Marilena Katsimi and Kostas Arvanitis were summarily dropped from their morning magazine program on ERT after discussing the reaction of the public order minister, Nikos Dendias, to a Guardian report on claims by anti-fascist demonstrators that they had been tortured by the police.
Katsimi said on air that Dendias had not carried out his threat to sue the Guardian over the article because the medical examiners report "shows that there was indeed a crime." She described Dendias's actions as "strange" but did not think he would resign.
"About an hour after the program ended, the director of information called for a transcript. He didn't ask to talk to us. And it was then announced that two other journalists would present tomorrow's show. We were cut," Katsimi told the Guardian.
"The style of the program is very informal. It is a morning conversation over a cup of coffee and it is very popular with high ratings. We have been critical of ministers in the past from all parties, and there have been complaints to the management before but this is new. This is threat to public and private media."
Katsimi said the journalists' suspension was one of several "peculiar things" to have happened at ERT recently. "Everywhere in media people are being fired, but at ERT they are hiring. The government want people who agree with their position and they want to hire their friends."
ERT journalists are planning an initial two-hour strike from 6am on Tuesday, to be followed by 24-hour strikes until the suspension of Katsimi and Arvanitis is revoked.
Aimilios Liatsos, ERT's general director for news issued a statement on Monday claiming that the two journalists had "violated the basic rules of journalistic practice." He added that they had made "unacceptable insinuations" against Dendias without giving him an opportunity to express his view, "while their comments appeared to anticipate the results of a court decision".
Another prominent journalist, Kostas Vaxevanis, went on trial on Monday for publishing a leaked list of about 2,000 wealthy Greeks with Swiss bank accounts, who may face investigation for tax evasion.
The list was seized from a computer technician at HSBC bank in Geneva, who was suspected of trying to sell it, and was originally supplied to the Greek government in 2010 by the then French finance minister, Christine Lagarde, now head of the International Monetary Fund. However, the Greek finance ministry failed to act on the list for two years before it was leaked to Vaxevanis's Hot Doc magazine.

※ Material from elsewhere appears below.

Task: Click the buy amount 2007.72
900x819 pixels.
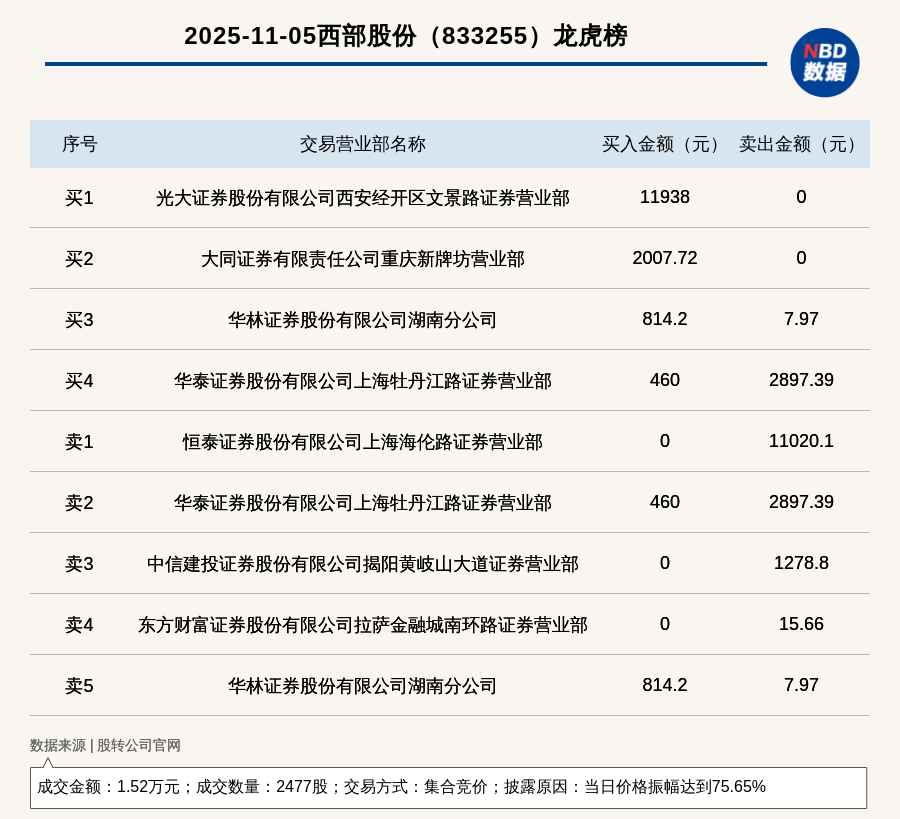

The case has triggered an uproar in Athens, where the speed of Vaxevanis arrest and trial – within three days of charges being pressed – has been contrasted with the many years it has taken the government to pursue rich Greek tax evaders.

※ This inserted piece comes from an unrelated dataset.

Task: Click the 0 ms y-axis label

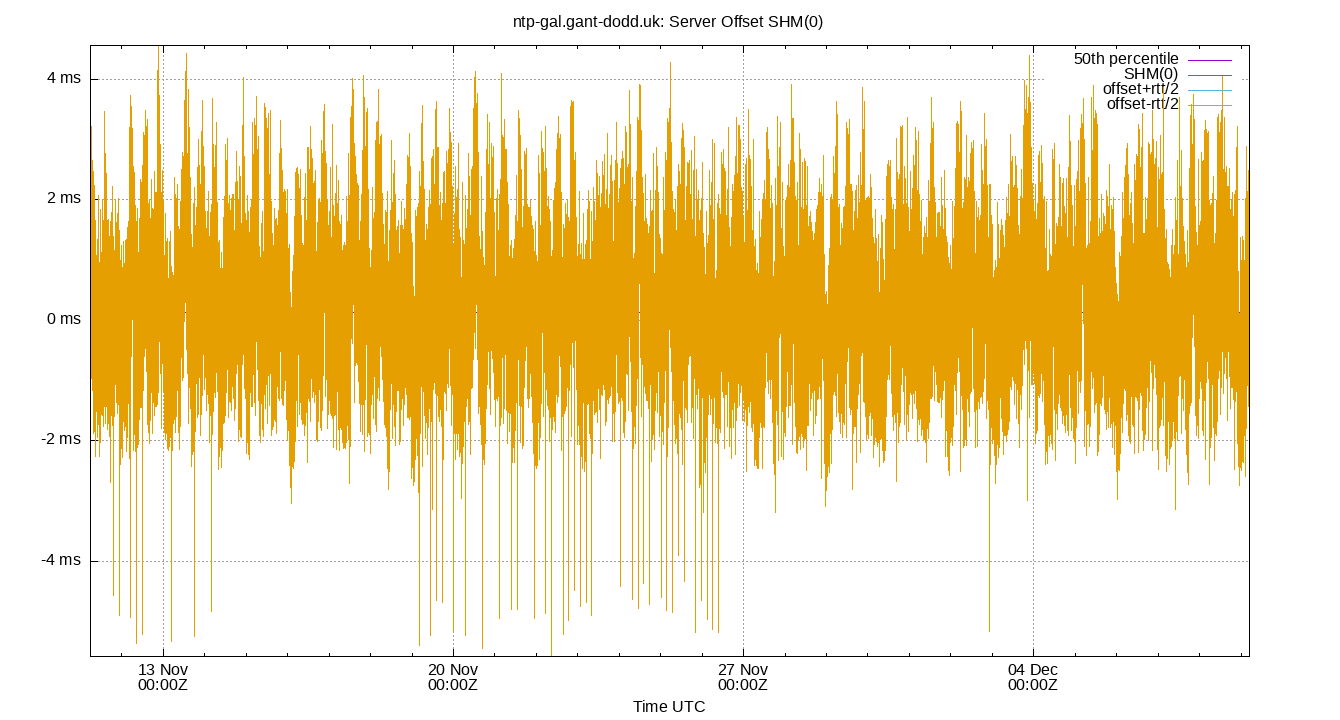Action: click(62, 317)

On emerging from court where the trial was adjourned, Vaxevanis was greeted by cheers from a crowd of about 250, mostly journalists.
"I was doing my job in the name of the public interest," the journalist said. "Journalism is revealing the truth when everyone else is trying to hide it."
The Vienna-based Organization for Security and Cooperation in Europe expressed concern about the Vaxevanis's brief arrest on Sunday. "I am relieved that Vaxevanis was released from custody after a brief detention, and trust that he will now be tried in a transparent manner considering the acute public interest in the case," OSCE media freedom representative Dunja Mijatovic said.
"It is the responsibility of media as the watchdog of democracy to disclose information in the public interest, even if it is considered sensitive by some."